«L’économie doit enrichir le peuple ». C’est fort de cette conviction que Sean Chen [陳冲] a endossé le mois dernier ses nouveaux habits de Premier ministre. S’il est trop tôt pour connaître le détail des mesures qui seront prises pour atteindre l’objectif fixé d’une « croissance durable et partagée », la méthode employée par le Premier ministre peut se résumer en trois mots : détermination, professionnalisme et équilibre.
Respiration démocratique, l’élection présidentielle du 14 janvier dernier a été précédée d’un débat de qualité qui a permis d’établir des diagnostics dont semble aujourd’hui tenir compte le nouveau gouvernement. On a ainsi dépeint une économie certes en expansion mais trop dépendante de ses exportations. L’option du renforcement des échanges commerciaux avec la Chine a été validée mais il a également été souligné que les entreprises taiwanaises peinaient à conforter leurs positions en Amérique du Nord et en Europe et à prendre pied sur certains marchés émergents.
Décrite comme incapable de retenir ses meilleurs talents faute d’un nombre suffisant d’emplois qualifiés et rémunérés à leur juste valeur, la société taiwanaise, vieillissante, est perçue en outre comme de plus en plus inégalitaire. A la lueur des crises survenues aux Etats-Unis et en Europe, on s’est inquiété de l’évolution de la dette publique. Plus largement, les thèmes de la réduction des inégalités patrimoniales et d’une extension maîtrisée des systèmes de protection sociale (maladie, famille, retraite, dépendance) ont fait recette lors de la campagne.

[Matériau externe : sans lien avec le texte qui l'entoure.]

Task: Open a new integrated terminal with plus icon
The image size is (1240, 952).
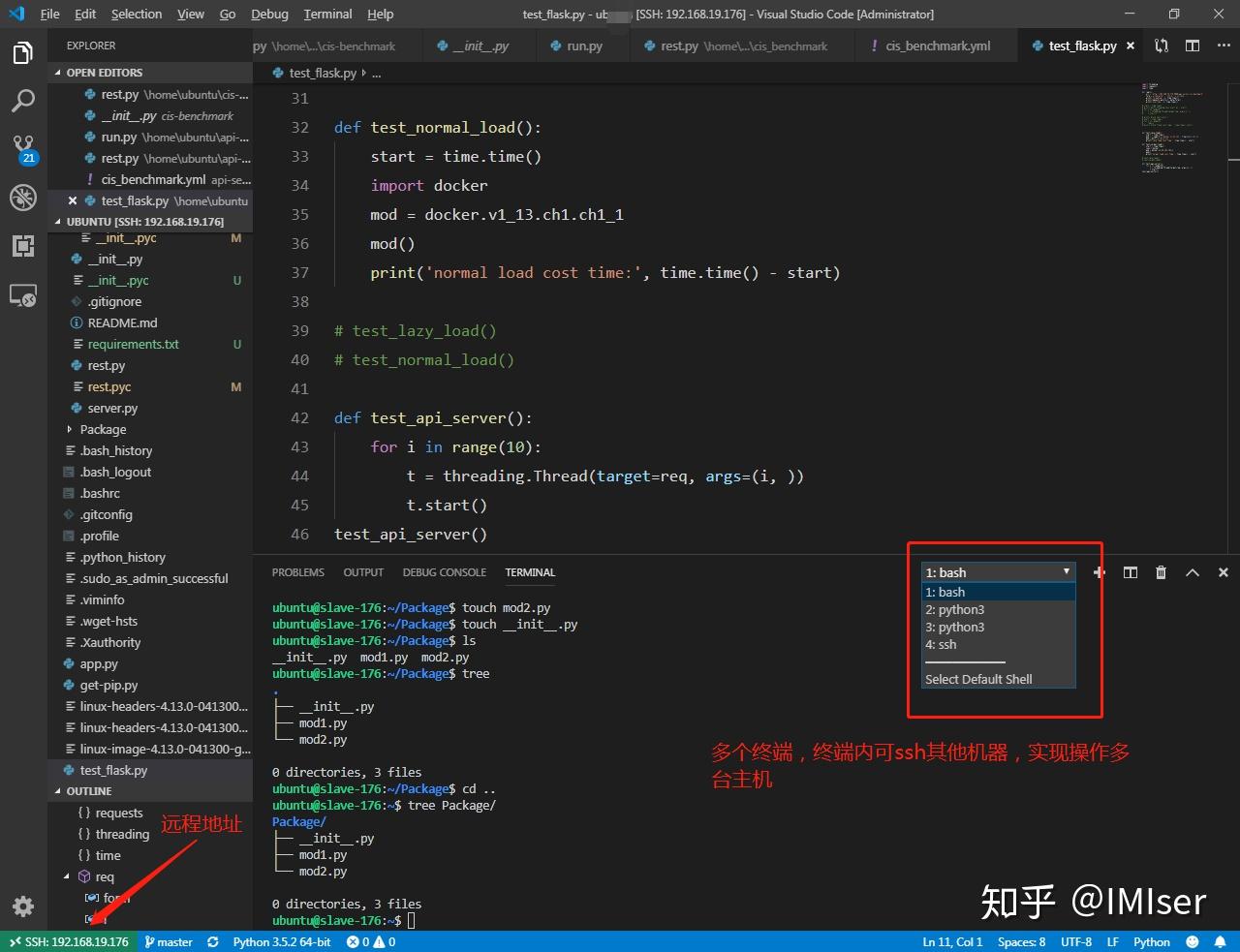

Dès sa prise de fonctions, Sean Chen a donné un certain nombre de signaux montrant sa détermination à aborder de front ces différents chantiers. Prenant à bras-le-corps la question des échanges taiwano-américains, il a remis sur la table le dossier des importations de bœuf qui fait obstacle depuis 2007 à la reprise des discussions entre Taipei et Washington concernant un accord de libre-échange. Avec la nouvelle ministre des Finances, Christina Liu [劉憶如], il a annoncé la mise en place d’un groupe de travail chargé de proposer des mesures de réduction des déficits publics et de réforme de la fiscalité dans le sens d’une plus grande justice.
Pour mener à bien cette mission, le Premier ministre s’est entouré d’une équipe aux compétences économiques avérées. On y trouve Kuan Chung-ming [管中閔], ancien directeur de l’Institut d’économie de l’Academia Sinica, ou encore Simon Chang [張善政], jusqu’ici en charge chez Google des infrastructures pour l’Asie-Pacifique. Ce dernier sera responsable de formuler la politique de l’Etat en matière d’informatique dans le nuage, l’un de ces secteurs émergents dans lesquels Taiwan doit pousser son avantage sans toutefois s’enferrer dans des modèles économiques trop vite obsolètes comme cela a pu être le cas dans le passé avec le WiMax ou les DRAM.
Résolue et professionnelle, l’approche de la nouvelle équipe gouvernementale se veut aussi équilibrée et prudente. Christina Liu l’a clairement indiqué : il n’est pas question de grand soir fiscal ni de remettre en cause la compétitivité de l’économie taiwanaise. Il restera donc à juger sur pièces les décisions et les résultats du nouveau gouvernement. Une entreprise qui sera peut-être facilitée par la publication, dès l’an prochain, d’un « indice du bonheur intérieur brut » mesurant le bien-être des Taiwanais. Manière de vérifier si la « décennie dorée » promise par le président de la République Ma Ying-jeou [馬英九] trouve un début de concrétisation.